Data Breach Exposes Personal Information on Cannabis Users

Last updated September 17, 2021
Written by:
Gabriela Vatu
Gabriela Vatu
Streaming Writer
Pixabay

Another day, another data breach, as THSuite has apparently suffered a data breach. The breach exposed a wealth of sensitive data from various marijuana dispensaries in the US and their customers.

First things first - the discovery was made by security researchers Noam Rotem and Ran Locar who both helped out vpnMentor's research team in untangling this mess.

The breach was discovered on December 24th, 2019 and THSuite was informed on December 26th. Amazon AWS was contacted on January 7th, 2020, and the database was eventually closed on January 14th.

For those unfamiliar with THSuite, this is a point-of-sale system in the cannabis industry, heavily used across the US states where marijuana and other related products are legal. They offer business process management software services to owners of cannabis dispensaries and operators. More specifically, the THSuite platform is created to simplify the process for dispensary operators by automatically integrating with the API traceability system in each state.

Data Breach Scope

Given the fact that US laws force cannabis dispensaries to collect troves of data on their clients in order to comply with state laws, you can only imagine what the discovery entails - scanned government and employee IDs. Ripe material for identity theft, scams, phishing attacks, and more.

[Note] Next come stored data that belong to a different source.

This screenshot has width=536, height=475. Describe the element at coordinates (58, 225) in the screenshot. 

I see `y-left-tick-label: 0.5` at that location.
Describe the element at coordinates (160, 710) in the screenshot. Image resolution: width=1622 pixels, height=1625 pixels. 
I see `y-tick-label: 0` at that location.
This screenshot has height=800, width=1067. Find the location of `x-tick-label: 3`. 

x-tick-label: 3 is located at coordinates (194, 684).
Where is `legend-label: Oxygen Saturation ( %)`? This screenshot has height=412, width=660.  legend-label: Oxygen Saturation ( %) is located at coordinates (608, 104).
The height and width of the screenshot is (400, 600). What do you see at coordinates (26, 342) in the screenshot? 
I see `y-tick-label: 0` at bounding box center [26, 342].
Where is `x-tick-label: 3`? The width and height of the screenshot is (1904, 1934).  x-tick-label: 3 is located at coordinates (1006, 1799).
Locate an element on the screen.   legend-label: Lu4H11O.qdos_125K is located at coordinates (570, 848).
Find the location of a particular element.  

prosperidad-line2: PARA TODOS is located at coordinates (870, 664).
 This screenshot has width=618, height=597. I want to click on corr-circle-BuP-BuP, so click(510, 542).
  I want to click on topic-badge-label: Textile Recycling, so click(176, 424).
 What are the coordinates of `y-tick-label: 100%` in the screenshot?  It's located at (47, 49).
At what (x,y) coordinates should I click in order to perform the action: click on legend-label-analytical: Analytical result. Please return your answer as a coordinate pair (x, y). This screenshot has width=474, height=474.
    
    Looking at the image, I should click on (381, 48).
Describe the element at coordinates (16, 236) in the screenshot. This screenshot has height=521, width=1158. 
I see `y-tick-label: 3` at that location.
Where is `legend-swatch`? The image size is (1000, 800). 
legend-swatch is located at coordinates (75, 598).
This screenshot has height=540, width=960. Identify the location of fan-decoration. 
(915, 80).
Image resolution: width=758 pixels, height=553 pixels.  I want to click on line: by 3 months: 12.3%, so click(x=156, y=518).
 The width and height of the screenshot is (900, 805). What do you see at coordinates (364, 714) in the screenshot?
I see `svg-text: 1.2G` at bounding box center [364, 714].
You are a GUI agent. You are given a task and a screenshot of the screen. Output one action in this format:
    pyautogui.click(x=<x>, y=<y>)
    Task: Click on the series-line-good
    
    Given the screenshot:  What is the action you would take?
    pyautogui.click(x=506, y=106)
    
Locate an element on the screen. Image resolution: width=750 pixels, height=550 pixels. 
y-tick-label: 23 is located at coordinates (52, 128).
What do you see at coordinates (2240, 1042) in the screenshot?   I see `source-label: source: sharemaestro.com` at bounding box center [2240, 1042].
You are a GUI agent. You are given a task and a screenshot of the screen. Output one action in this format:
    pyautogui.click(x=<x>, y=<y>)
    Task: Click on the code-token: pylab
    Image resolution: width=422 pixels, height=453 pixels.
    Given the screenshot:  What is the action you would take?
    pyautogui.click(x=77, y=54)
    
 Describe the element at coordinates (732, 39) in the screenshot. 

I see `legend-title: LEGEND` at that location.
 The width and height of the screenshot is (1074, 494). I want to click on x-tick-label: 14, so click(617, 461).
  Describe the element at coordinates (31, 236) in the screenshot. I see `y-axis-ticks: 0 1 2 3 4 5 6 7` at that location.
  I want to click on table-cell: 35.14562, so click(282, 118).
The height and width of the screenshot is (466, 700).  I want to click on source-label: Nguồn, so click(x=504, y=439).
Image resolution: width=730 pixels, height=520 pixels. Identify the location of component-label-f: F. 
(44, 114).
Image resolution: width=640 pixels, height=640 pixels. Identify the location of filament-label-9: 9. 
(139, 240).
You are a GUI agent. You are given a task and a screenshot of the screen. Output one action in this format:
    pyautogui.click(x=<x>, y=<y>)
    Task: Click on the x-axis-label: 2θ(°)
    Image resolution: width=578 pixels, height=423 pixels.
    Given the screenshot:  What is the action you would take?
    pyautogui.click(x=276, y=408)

The breach sleuths identified an unsecured Amazon S3 bucket with some 85,000 files, including over 30,000 records with sensitive personally identifiable information. Given the scope of the breach, the team didn't go through the whole thing, but they did manage to identify several marijuana dispensaries - Amedicanna Dispensary, Bloom Medicinals, and Colorado Grow Company - although more are affected.

Different dispensaries had different data affected, depending on the legal requirements. Amedicanna's customers, for instance, had their names, phone numbers, emails, date of birth, street address, medical and state ID number and expiration date, cannabis gram limit, and signature exposed, as well as info on their employees. Plus, the company's monthly sales, discounts, returns, and taxes were also affected.

Colorado Grow Company had their employee database affected, including the number of hours they worked, as well as an inventory list.

Data Breach Impact

Besides the major privacy impact that this data breach brings, including risks of identity theft, there's also another issue - the HIPPA regulations. According to these rules, it's a federal crime for a health service provider to expose protected health information and could result in fines of up to $50,000 for every exposed record, or jail time.

If you are a customer of a cannabis dispensary, you should check out with them if they are using THSuite in the backend. Make sure to pay more attention to any emails you may receive in order to detect scams.